Many families at Carver have taken part-time jobs after the recession or are still looking for work. And many, like Lionel, are taking care of nieces and nephews or grandchildren.

On a recent Wednesday morning, Lionel calls hello to parents as they walk their kids to school. The food pantry operates in the elementary school’s courtyard, next to the front door.

“Do you want some potatoes? We’ve got extra potatoes,” he tells them.

A few extra parents stop by and gather handfuls of produce into paper bags. Lionel helps them select the allotted number of potatoes, apples, carrots, onions, oranges, yams, bags or rice and a carton of eggs each.

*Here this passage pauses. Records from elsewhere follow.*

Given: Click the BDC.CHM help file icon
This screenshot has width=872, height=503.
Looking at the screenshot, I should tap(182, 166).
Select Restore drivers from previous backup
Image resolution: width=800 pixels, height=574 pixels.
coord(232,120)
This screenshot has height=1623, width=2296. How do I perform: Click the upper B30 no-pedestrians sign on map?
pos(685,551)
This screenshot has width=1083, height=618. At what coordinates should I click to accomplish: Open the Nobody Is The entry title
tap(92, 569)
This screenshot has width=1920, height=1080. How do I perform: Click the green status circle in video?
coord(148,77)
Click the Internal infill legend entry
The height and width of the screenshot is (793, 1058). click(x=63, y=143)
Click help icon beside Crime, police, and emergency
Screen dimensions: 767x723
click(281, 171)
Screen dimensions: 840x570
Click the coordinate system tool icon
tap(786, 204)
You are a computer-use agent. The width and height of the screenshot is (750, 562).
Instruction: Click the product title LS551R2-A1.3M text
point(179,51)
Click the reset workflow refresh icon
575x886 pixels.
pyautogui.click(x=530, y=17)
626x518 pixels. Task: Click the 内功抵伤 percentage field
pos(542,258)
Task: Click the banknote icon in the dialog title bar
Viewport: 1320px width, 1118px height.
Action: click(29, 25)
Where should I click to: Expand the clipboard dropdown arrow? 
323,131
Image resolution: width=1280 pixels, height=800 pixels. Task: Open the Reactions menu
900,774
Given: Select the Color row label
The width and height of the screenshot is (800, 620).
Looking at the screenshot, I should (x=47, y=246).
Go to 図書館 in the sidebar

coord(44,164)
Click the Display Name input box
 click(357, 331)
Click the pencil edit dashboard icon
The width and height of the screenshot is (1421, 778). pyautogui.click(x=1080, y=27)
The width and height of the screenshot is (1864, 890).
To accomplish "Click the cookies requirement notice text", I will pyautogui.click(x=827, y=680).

“Our families really need this food and the accessibility and nutritional value is a godsend. It’s so appreciated,” says Donna Smith, the parent teacher liaison at Carver. 


While news reports indicate the economy is improving, the Hernandez family isn’t seeing the same signs.

“My husband has been out of work one year,” Viviana Hernandez says. Her husband worked as a plumber for four years prior, but due to the downturn in the economy he doesn’t have any leads, and nothing looks promising.

Viviana, formerly an aesthetician in her native Italy, now works as a part-time caterer and volunteers at her son’s school. Her son Joshua, 7, is a special education student in first grade at Hillcrest Elementary in the Excelsior.

Viviana helps in the school office, cooks for events, and on Thursday mornings at 8 a.m., she volunteers at the Healthy Children’s Pantry on campus. The Food Bank provides fresh fruits and vegetables, pantry staples and lean protein for the weekly distribution.

“It’s very difficult to get by,” Viviana says. “We’re lucky because we have pantry food.”

About 75 families use the pantry, Viviana estimates, most of them are parents of the children at her son's school. The school bell rings at 7:50 a.m., so after dropping off their kids for school, parents can stop by the food pantry for weekly groceries.

“The vegetables and the fruit are very fresh,” Viviana says. “I think it’s important that the food is nutritious. We tell the kids to eat fruit and vegetables every day.”

The food their parents take home from the pantry reinforces the message. 

The Food Bank also provides a morning snack for the students at Hillcrest and helps parents enroll in the CalFresh program, as food stamps are well known in California.

Maritza Dicicco, campus engagement coordinator for Hillcrest, says the pantry is a lifeline for the families at the school and helps foster the community.

“I get a lot of parents that right now don’t have income,” Maritza says. “They’ve lost their jobs or are low income and this is a big benefit for them because then they are able to get food.

“The snack for the kids has been very helpful because a lot of kids don’t eat breakfast and they’re hungry. Now we know we have fruit to give them. The kids really like it and it’s good quality.”

Without the pantry, Maritza isn’t sure what families would do.

“Oh my God, families literally would miss meals,” Maritza says. “That’s how bad it is.”

Viviana agrees.

“The pantry is a blessing,” she says.